Teraz zakupiłem dwa łańcuchy, ciekawe czy napęd wytrzyma dłużej niż jeden sezon. Tak co 500km będę zmieniał łańcuch.


Statystyki:
Odległość: 25.00 km;
Czas: 01:05 h
Średnia: 23.08 km/h;
Temperatura:20.0;

ponownie nic ciekawego

Sobota, 4 maja 2013 | Komentarze 0


Takie tam kręcenie korbą.


Statystyki:
Odległość: 65.00 km;
Czas: 02:55 h
Średnia: 22.29 km/h;
Temperatura:20.0;

po geocache przy Dino Parku

Piątek, 3 maja 2013 | Komentarze 0


Do tej skrzynki to podchodziłem kilka razy. Okazało się że ktoś ją skradł i niedawno została ona reaktywowana. Tak więc wybrałem się ze Sławkiem na jej poszukiwania. Znaleźliśmy ją szybko, ino w środku ołówka nie było, tak więc zakupiłem w pobliskim sklepie mazidło i wpisałem się do logbooka.
Żeby nie wracać tą samą drogą wróciliśmy jadąc wałem biegnącym wzdłuż Warty, potem pokręciliśmy się po polach, przystanęliśmy przy dębach (imienia Jana Pawła II) i wyjechaliśmy w okolicach Ulimia by następnie udać się ku domostwom.

Pomniki przyrody - dęby dwa © donremigio


Statystyki:
Odległość: 75.00 km;
Czas: 03:10 h
Średnia: 23.68 km/h;
Temperatura:20.0;

po piachu

Czwartek, 2 maja 2013 | Komentarze 0


Miała być sympatyczna spokojna wycieczka po lesie, a szarpałem się po lesie zakopując się po piasty. na domiar złego napęd dał znać o swoim zużyciu i chyba czas na wymianę łańcucha i zębatki.

Piach.

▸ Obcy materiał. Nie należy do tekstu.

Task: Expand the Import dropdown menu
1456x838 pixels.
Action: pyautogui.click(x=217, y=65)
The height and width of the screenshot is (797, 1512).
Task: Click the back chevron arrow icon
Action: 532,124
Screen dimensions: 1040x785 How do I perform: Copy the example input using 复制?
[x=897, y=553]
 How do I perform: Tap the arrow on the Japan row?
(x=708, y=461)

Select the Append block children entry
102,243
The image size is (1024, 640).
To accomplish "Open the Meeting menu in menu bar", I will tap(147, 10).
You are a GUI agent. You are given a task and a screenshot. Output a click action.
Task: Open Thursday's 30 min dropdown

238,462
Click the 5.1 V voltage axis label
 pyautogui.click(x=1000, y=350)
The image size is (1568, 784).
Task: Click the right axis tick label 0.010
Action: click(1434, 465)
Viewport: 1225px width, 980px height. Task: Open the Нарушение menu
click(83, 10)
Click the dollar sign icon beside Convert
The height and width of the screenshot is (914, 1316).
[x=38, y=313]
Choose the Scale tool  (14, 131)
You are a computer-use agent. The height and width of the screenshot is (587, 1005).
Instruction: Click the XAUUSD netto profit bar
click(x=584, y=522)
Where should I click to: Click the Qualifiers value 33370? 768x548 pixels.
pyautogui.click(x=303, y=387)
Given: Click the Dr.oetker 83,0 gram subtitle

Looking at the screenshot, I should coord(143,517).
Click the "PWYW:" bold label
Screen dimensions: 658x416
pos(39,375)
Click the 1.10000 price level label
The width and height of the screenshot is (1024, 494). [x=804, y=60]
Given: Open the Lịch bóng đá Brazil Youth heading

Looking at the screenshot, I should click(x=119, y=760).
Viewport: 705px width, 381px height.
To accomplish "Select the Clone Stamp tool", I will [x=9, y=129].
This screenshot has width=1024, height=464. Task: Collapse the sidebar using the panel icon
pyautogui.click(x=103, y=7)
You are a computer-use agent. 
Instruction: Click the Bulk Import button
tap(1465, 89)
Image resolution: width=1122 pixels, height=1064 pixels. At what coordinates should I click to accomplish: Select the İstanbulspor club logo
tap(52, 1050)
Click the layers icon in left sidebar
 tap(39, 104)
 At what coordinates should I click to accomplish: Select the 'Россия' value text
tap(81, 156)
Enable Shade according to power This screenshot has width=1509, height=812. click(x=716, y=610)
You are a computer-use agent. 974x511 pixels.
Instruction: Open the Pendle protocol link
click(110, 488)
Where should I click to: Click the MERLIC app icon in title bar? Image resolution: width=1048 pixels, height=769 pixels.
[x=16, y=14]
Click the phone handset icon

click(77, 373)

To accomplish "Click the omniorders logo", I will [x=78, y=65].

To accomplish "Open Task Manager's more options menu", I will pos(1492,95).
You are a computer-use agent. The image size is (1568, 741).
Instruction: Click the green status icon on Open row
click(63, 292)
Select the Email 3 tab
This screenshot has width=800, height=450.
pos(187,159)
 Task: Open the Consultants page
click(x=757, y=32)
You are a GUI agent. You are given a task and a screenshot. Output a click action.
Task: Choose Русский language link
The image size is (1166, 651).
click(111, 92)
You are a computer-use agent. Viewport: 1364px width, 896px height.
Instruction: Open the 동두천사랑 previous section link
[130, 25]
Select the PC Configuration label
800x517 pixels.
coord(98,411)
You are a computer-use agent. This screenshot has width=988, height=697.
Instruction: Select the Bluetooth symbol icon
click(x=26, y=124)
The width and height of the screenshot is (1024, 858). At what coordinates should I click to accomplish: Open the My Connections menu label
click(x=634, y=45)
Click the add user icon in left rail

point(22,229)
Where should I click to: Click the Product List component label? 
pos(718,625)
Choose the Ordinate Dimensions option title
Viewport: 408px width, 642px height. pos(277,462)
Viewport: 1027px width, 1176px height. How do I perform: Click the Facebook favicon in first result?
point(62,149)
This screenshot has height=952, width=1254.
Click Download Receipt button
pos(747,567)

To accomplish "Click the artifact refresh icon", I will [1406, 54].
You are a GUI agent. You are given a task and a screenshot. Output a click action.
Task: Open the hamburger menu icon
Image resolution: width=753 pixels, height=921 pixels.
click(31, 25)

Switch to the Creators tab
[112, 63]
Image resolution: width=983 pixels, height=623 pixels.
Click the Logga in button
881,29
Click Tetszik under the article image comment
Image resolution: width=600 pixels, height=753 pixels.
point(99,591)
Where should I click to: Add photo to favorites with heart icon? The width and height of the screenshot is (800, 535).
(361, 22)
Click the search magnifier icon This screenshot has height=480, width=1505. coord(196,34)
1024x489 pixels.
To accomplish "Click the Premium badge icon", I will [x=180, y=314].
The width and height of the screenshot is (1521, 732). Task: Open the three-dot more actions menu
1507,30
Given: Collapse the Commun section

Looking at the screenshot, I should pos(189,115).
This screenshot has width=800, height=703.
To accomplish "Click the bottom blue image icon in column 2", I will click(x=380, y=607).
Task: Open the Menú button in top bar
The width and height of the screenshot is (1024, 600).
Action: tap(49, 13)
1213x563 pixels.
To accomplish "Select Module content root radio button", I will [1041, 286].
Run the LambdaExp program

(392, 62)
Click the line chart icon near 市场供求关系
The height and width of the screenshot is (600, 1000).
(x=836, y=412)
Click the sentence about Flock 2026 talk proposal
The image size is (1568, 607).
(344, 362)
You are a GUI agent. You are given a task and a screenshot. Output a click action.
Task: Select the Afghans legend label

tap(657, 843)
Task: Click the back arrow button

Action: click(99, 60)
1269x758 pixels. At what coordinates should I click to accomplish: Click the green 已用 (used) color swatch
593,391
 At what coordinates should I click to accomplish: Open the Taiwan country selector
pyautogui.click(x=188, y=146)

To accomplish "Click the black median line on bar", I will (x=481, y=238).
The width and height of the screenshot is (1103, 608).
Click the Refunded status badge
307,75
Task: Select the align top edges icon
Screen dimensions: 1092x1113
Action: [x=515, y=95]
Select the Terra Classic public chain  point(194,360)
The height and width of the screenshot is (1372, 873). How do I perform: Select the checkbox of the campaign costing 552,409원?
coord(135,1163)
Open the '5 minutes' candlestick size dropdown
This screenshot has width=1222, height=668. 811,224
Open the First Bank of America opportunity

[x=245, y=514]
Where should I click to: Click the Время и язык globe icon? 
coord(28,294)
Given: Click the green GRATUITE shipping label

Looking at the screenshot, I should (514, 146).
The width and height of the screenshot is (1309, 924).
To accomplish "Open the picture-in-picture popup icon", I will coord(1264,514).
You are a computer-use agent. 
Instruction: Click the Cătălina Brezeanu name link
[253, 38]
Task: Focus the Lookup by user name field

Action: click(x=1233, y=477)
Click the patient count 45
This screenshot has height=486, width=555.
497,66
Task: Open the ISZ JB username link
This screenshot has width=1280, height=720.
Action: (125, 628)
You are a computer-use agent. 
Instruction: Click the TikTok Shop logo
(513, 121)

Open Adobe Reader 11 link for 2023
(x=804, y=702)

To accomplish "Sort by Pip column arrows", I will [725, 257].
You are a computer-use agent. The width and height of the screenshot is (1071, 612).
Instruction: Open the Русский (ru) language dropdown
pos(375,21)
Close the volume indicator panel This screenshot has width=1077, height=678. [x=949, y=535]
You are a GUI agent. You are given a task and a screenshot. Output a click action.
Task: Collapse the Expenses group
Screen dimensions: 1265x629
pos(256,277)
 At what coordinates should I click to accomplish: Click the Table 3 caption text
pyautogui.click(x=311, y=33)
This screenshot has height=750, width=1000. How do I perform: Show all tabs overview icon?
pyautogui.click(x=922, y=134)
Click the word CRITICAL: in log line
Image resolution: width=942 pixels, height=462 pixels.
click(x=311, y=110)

Wszędzie piach © donremigio


A to ten dziad zrujnował cały leśny dukt.
Ten dziad zorał całą drogę. Piach po piasty © donremigio


Wyjeżdżając z lasu w mijanej wiosce tuż przy drodze zauważyłem dwa groby.
Krzyże przy drodze © donremigio


Statystyki:
Odległość: 25.00 km;
Czas: 01:02 h
Średnia: 24.19 km/h;
Temperatura:16.0;

takie tam kręcenie

Środa, 1 maja 2013 | Komentarze 1


Nic ciekawego, proszę się rozejść.


Statystyki:
Odległość: 33.20 km;
Czas: 01:25 h
Średnia: 23.44 km/h;
Temperatura:15.0;

próba podrzucenia nowego kesza

Wtorek, 30 kwietnia 2013 | Komentarze 0


Chciałem podrzucić kesza w miejsce skradzionego, ale niestety mugole majówkowe już rozpoczęły biesiadę i tłok był. Następnym razem.


Statystyki:
Odległość: 35.00 km;
Czas: 01:40 h
Średnia: 21.00 km/h;
Temperatura:15.0;

kesza mi ukradli bandyci

Niedziela, 28 kwietnia 2013 | Komentarze 1


Bandyci, terroryści, kradzieje. Kesza ukryłem przy Hubertówce, geokrety były tam nawet schowane. Jeden z geokeszerów zameldował brak skrzynki. Podjechałem ze Sławomirem i zaiste brak skrzynki. Ta hubertówka to fajne miejsce na grilla i widocznie deszcz odsłonił skrzynkę i pomimo napisów by w przypadku znalezienia odłożyć na miejsce ktoś zabrał. Trza ukryć nową, nawet wiem gdzie.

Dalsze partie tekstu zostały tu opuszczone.